### Gestellte Aufgabe a
Bestimme jede Zeile der Datensätze, in der die Zeichenfolge "perform" vorkommt, und gib diese Zeilen wörtlich wieder. Achte dabei auf Groß- und Kleinschreibung.

# Sehr schnelle Texturupdates (OpenGL)



## Kr0e (20. Jun 2010)

Hallo,

ich schreibe zur Zeit einen OpenGL Video Renderer. Ich bin soweit fertig und nutze den Pixelbuffer um DMA (Direct Memory Access)
zu benutzen. glTexSubImage2D wäre sonst viel zu langsam. Bei HD Videos kann es vorkommen, dass 260 mb / s übertragen werden müssen... Nun habe ich aber gelesen, dass der Pixelbuffer1. sehr veraltet ist und 2. nicht mehr weiterentwickelt wird.

Gibt es irgendeine Alternative zum Pixelbuffer ?

Ich kenne zwar den Framebuffer, der wohl um einiges besser Render-To-Texture machen kann... Aber ich glaube nicht, dass
es dort dieses Feature (DMA) noch gibt.

Ich habe leider wenig Ahnung was die neuen Technologien von OpenGL betrifft.
Gibt es da inzwischen vlt effizientere Methoden ?

Gruß,
Chris


----------



## Guest2 (20. Jun 2010)

Moin,

willkommen in der allgemeinen OpenGL Namensverwirrung. 

Unter dem Begriff "Pixelbuffer" laufen bei OpenGL eine Reihe von völlig verschiedenen "Dingen". Wenn Du schreibst "veraltet" und "nicht mehr weiterentwickelt" bezieht sich das vermutlich auf den "PBuffer". Dieser ist tatsächlich alt und ich würde diesen auch nicht mehr in aktuellen Projekten einsetzen. Allerdings unterstützt dieser auch imho kein DMA.

Wenn Du "Pixelbuffer" in Zusammenhang mit DMA schreibst, meinst Du vermutlich "Pixel Buffer Object (PBO)". Das war früher eine Extension, gehört aber schon seit OpenGL 2.1 fest dazu. Auch in der aktuellen GL4.0 Core Spec wird dieser unter den allgemeinen "Buffer Objects" als "PIXEL_PACK_BUFFER" und  "PIXEL_UNPACK_BUFFER" geführt. Von "veraltet" oder "nicht mehr weiterentwickelt" kann da also keine Rede sein.

### Bereitgestellte Datensätze
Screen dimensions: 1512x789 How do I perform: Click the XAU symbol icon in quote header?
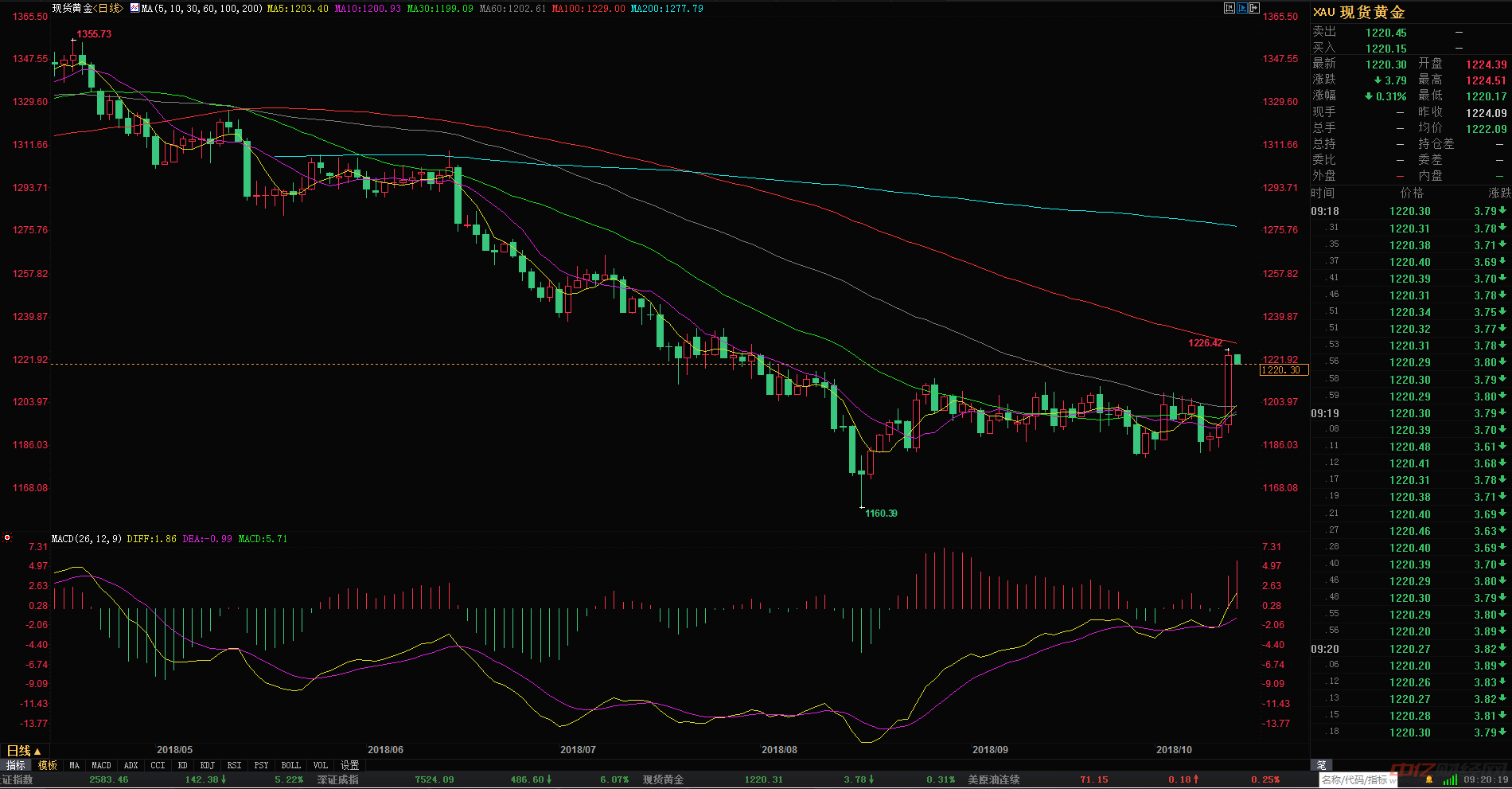[x=1323, y=12]
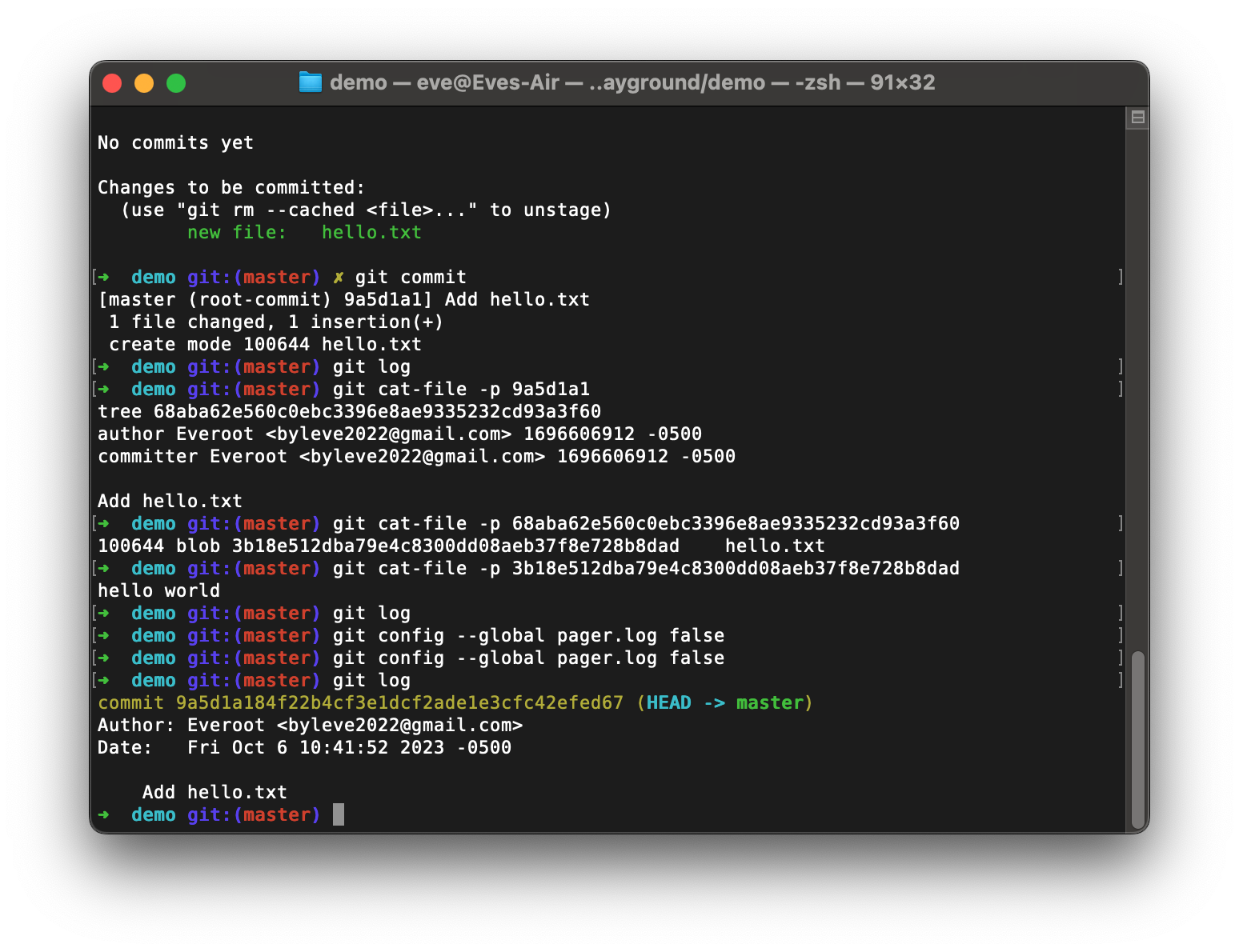Click the yellow minimize traffic light

click(x=144, y=82)
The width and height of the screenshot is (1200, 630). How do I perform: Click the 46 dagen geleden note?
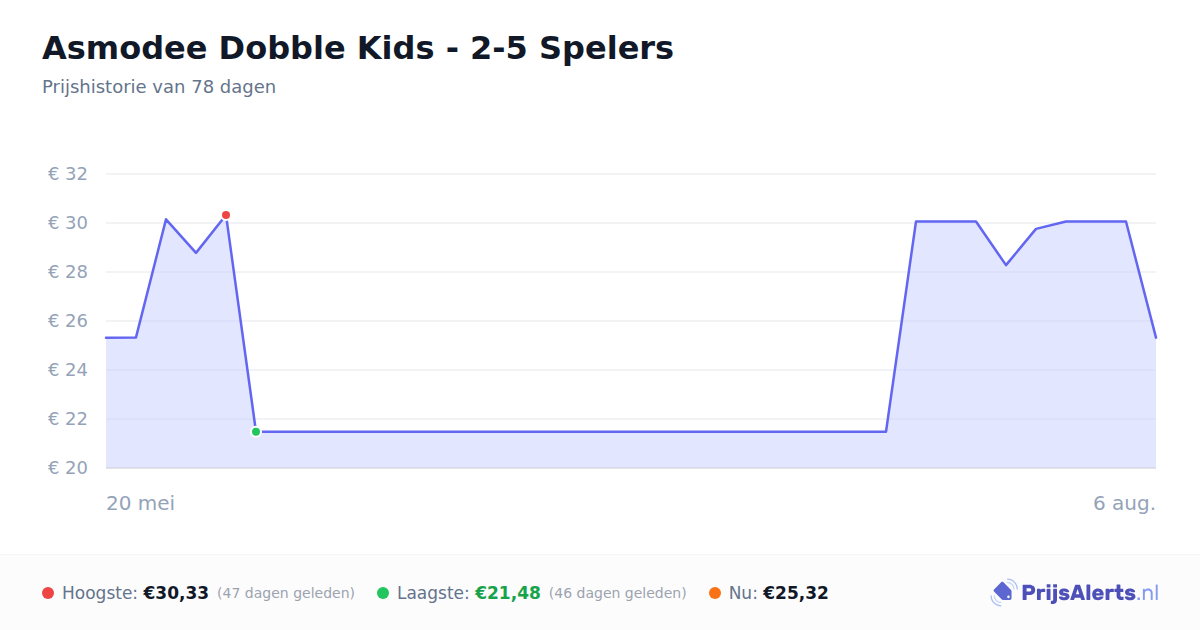tap(618, 593)
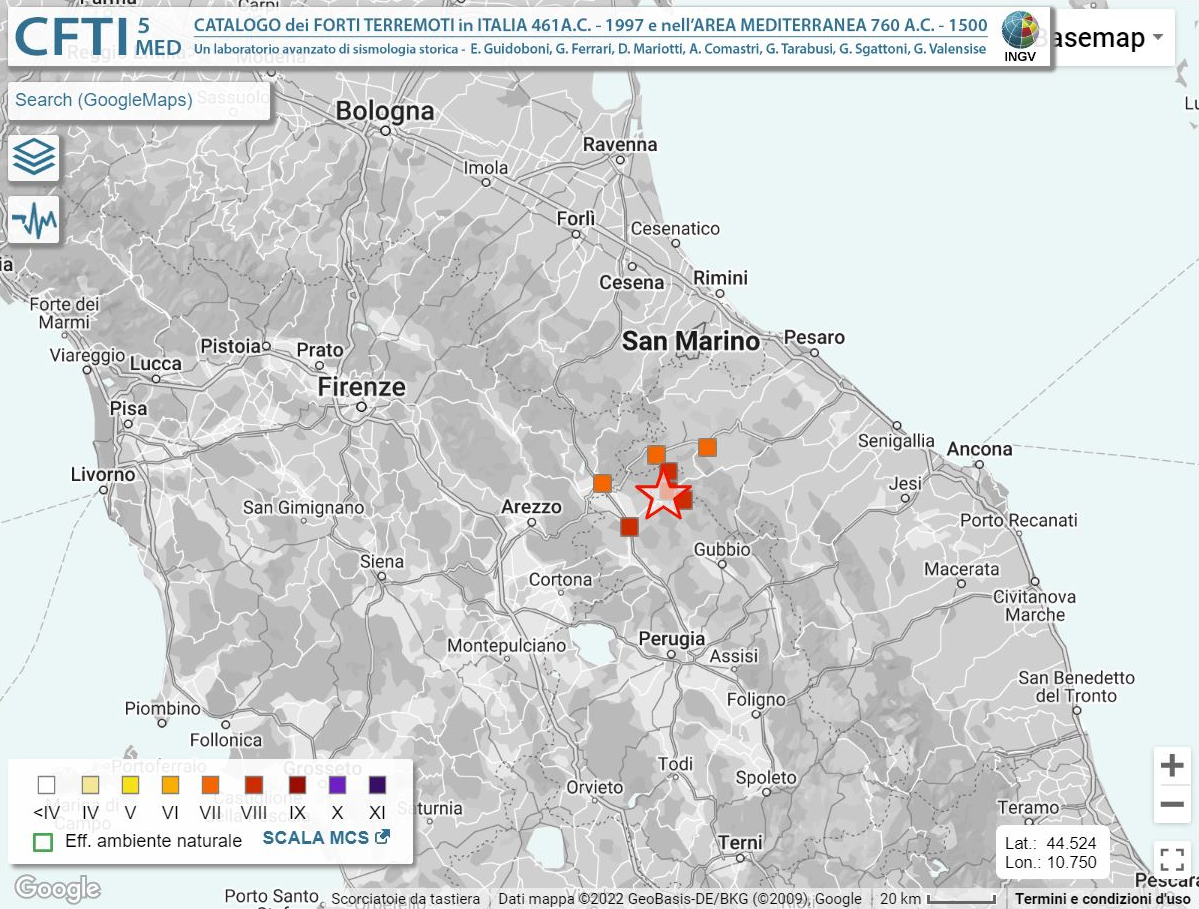Image resolution: width=1199 pixels, height=909 pixels.
Task: Zoom in with the plus button
Action: 1172,767
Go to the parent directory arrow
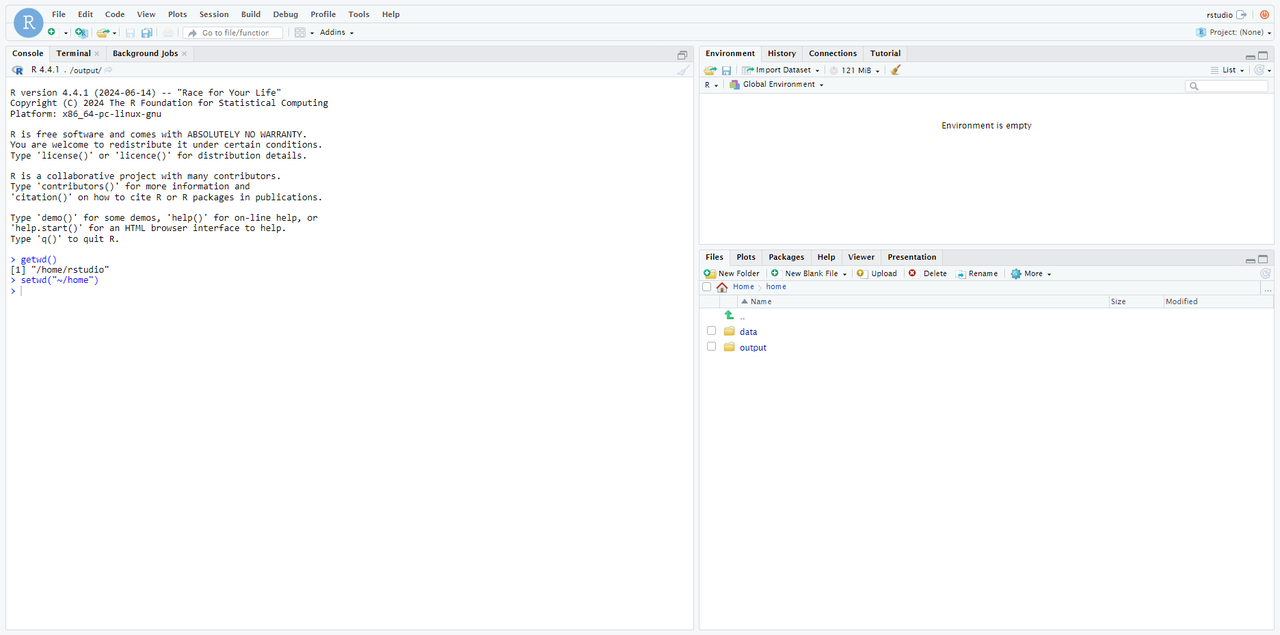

### Gestellte Aufgabe b
Beantworte zum Thread über schnelle Texturupdates in OpenGL diese Fragen:
(i) Welche Datenmenge pro Sekunde muss laut dem ersten Beitrag bei HD-Videos unter Umständen übertragen werden?
(ii) Seit welcher OpenGL-Version gehört das Pixel Buffer Object laut der Antwort fest dazu?
(iii) Unter welchen zwei Bezeichnungen wird es in der GL4.0 Core Spec geführt?

### Schriftliche Lösung a
Screen dimensions: 1512x789 How do I perform: Click the XAU symbol icon in quote header?
The width and height of the screenshot is (1200, 630). How do I perform: Click the 46 dagen geleden note?

### Schriftliche Lösung b
(i) 260 mb / s
(ii) Seit OpenGL 2.1
(iii) Als "PIXEL_PACK_BUFFER" und "PIXEL_UNPACK_BUFFER"